Ten years after it started in business, Telerik, a Bulgarian software company, has conquered a niche position in the international information technology market and continues to expand.
Telerik sells user interface components, content management solutions and Microsoft developer tools that allow programmers to build their own applications. More than 100,000 clients in 94 countries now use its products, including brands as well known as Nike, Nokia and Mercedes-Benz, and international organizations like the World Bank and the U.S. space agency, NASA.
Founded by four friends in 2002, the company has grown rapidly by targeting customers far beyond Bulgaria’s borders rather than limiting itself to the small local market.
“America has the most developed information technologies market and thus we have the biggest number of clients in North America,” said Svetozar Georgiev, co-founder and chief executive.
In 2006 Telerik chose the United States to open its first office abroad. Four years later it added to its U.S. exposure by buying ArtOfTest, a producer of software testing tools.
“We discover interesting small companies whose projects, or just their teams, complement well our company,” Mr. Georgiev said in an e-mail. “As the Silicon Valley drives IT development and innovation, the United States as a whole is an incubator of targets we’re interested to acquire.”
Bulgaria, which joined the European Union in 2007, has positioned itself as having one of the fastest-developing information technology industries in Europe. Low labor costs and taxes, and a pool of talented IT professionals have made Sofia a favored outsourcing destination for many foreign computer companies. Still, the economic crisis of the past three years has not passed the sector by.
The domestic IT market in Bulgaria shrank by 15 percent in 2009 and has not yet fully recovered, said Lubomir Dimitrov, a research analyst in Sofia for IDC, an international market intelligence company that follows the IT industry. However, he said, software companies had been affected less than most of the industry by the crisis. A survey by the Bulgarian Association of Software Companies showed that in 2011 their sales grew by 6 percent, an increase generated mainly by exports.
“Many companies have focused their efforts on foreign markets, which are more mature and tend to grow much more compared to Bulgaria,” Mr. Dimitrov said.
As one of those companies, Telerik has continued to expand even during the crisis. In addition to its U.S. branches, it has offices in Germany, Britain, Canada, Australia and India. Since 2008 its work force has grown to 650 people, adding more than 150 jobs in the past year.

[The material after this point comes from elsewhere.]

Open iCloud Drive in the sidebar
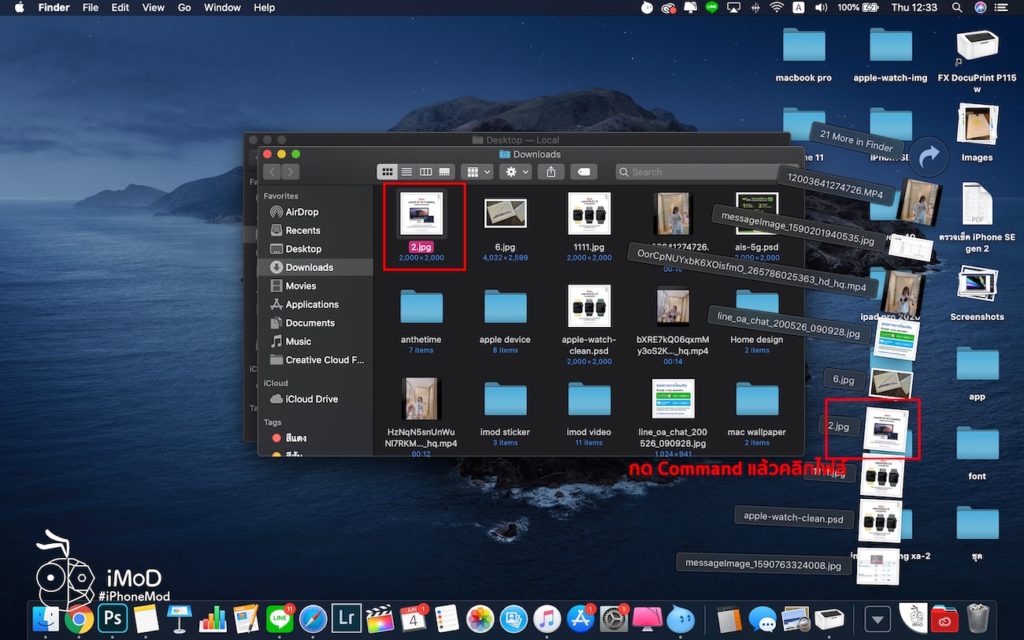 tap(311, 399)
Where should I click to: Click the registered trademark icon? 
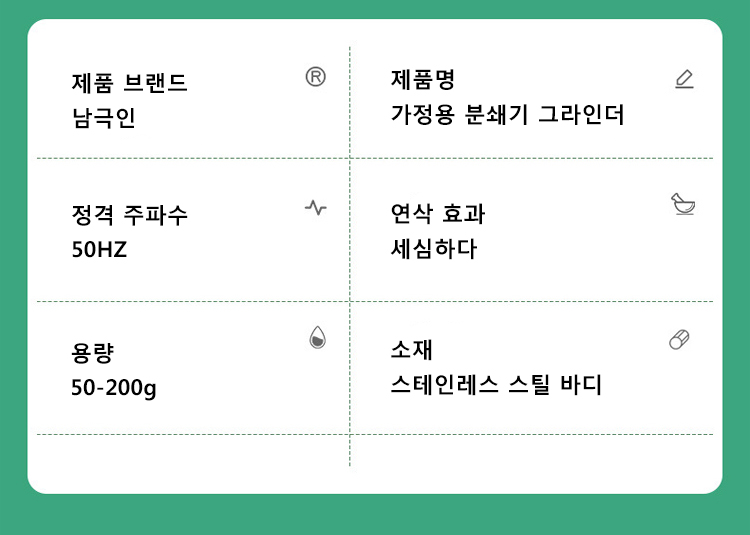click(315, 78)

Alan Zeichick, co-founder and editorial director of SD Times, a U.S. software development magazine, said Telerik had established itself as a leading maker of Microsoft-based tools. “We consider Telerik as one of the innovators in the field of reusable software components for Windows and .NET developers,” he said.
For six years in a row Telerik has made it into the SD Times’s annual Top 100 ranking of the leading and most innovative companies in the field. “We have been impressed each year with both the quality of Telerik’s software tools, but also the new features that they consistently add to each new version,” Mr. Zeichick said.
In 2010 the company also received Microsoft’s Partner of the Year award for Central and Eastern Europe.
James Mundy, co-founder and developer at Mendzapp, a tech start-up in Sheffield, England, said he had used Telerik’s controls in some of Mendzapp’s Windows Phone applications for over a year, because they were, he said, “the best available for Windows Phone.”
“They make adding complex functionality to apps quick and pain-free, as well as significantly reducing the development time needed,” he said in an e-mail. Noting that price was also a factor, he added: “Being a small student start-up we don’t have a great deal of money.” A suite of Telerik Radcontrols development tools bought for $99 “certainly paid for themselves one year on.”
Telerik continues to expand: This year it bought NimblePros, a developer of custom software solutions, its third U.S. acquisition since 2010.
Telerik refused to disclose financial details of the deals but Mr. Georgiev said they were all financed from the company’s own funds. “We didn’t need to raise any capital,” he said.
Mr. Georgiev said that finding the right people was the key to the company’s successful expansion.
In Bulgaria, where demand for qualified IT specialists is now outstripping the available supply, Telerik promotes itself as the only company in the country that offers free training courses.
In 2009, it set up an academy for software engineers. So far 510 have enrolled — though not all stay the course — and the annual intake is rising. This year about 1,000 started the program, of whom Telerik plans to hire about 150.
“You cannot find hundreds of great developers per year, neither in Bulgaria nor in the U.S.,” said Svetlin Nakov, Telerik’s technical training manager. “That’s why we find people with potential to become outstanding developers and we train them.”
In the long term, Telerik plans to set up its own technical university with an enrollment of up to 30,000 students.
“My dream is to increase the scale, extend the scope and make Bulgaria the Silicon Valley in Europe,” said Svetlin Nakov, Telerik’s manager for technical training.